The fact that IL-8 secretion by NK cells was sensitive to P38 MAP-Kinase inhibition may indicate that IL-15 and vitamin D3 modulated IL-8 autocrine activity of NK cells through the same pathway. It is then reasonable to assume that IL-15 may induce IL-8 secretion by NK cells through stimulation of P38 MAP-kinase activity and that vitamin D3 reduces IL-8 secretion from NK cells through blocking effect on the P38 MAP-Kinase pathway. Nonetheless, further studies are needed to prove or disprove this hypothesis. In conclusion, our results may indicate the following:

  1. a novel role for NK cells in the pathophysiology of AR through recruiting eosinophils,

  2. a novel modulatory role for IL-15 in inducing eosinophils chemotaxis from AR patients through the NK cells secretagogue activity,

  3. identifying IL-8 as an important cytokine that contributes to the eosinophilotactic agents secreted by NK cells,

  4. indicating that vitamin D3 may be an effective therapeutic modality.

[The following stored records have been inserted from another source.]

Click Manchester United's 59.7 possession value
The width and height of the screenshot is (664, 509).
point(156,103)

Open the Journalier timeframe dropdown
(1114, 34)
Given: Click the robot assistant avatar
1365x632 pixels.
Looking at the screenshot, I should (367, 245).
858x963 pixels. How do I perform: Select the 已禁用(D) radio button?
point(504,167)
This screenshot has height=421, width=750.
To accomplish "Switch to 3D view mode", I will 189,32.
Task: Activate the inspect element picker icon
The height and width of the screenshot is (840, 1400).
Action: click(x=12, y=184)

Our results open channels for other researchers to further elaborate on the exact mechanism(s) involved in NK-induced IL-8 modulation by IL-15 and vitamin D3 and P38 MAP-Kinase inhibition.

Conflict of Interests

The authors claim no conflict of interests with the current work.

Acknowledgments

This work is supported by the Centre Hospitalier Universitaire de Liege Grant number 4717. The authors' thanks are due to laboratory of Pulmonology for the kind help with ElISA experiments and the kind gift of anti-IL-8 antibody.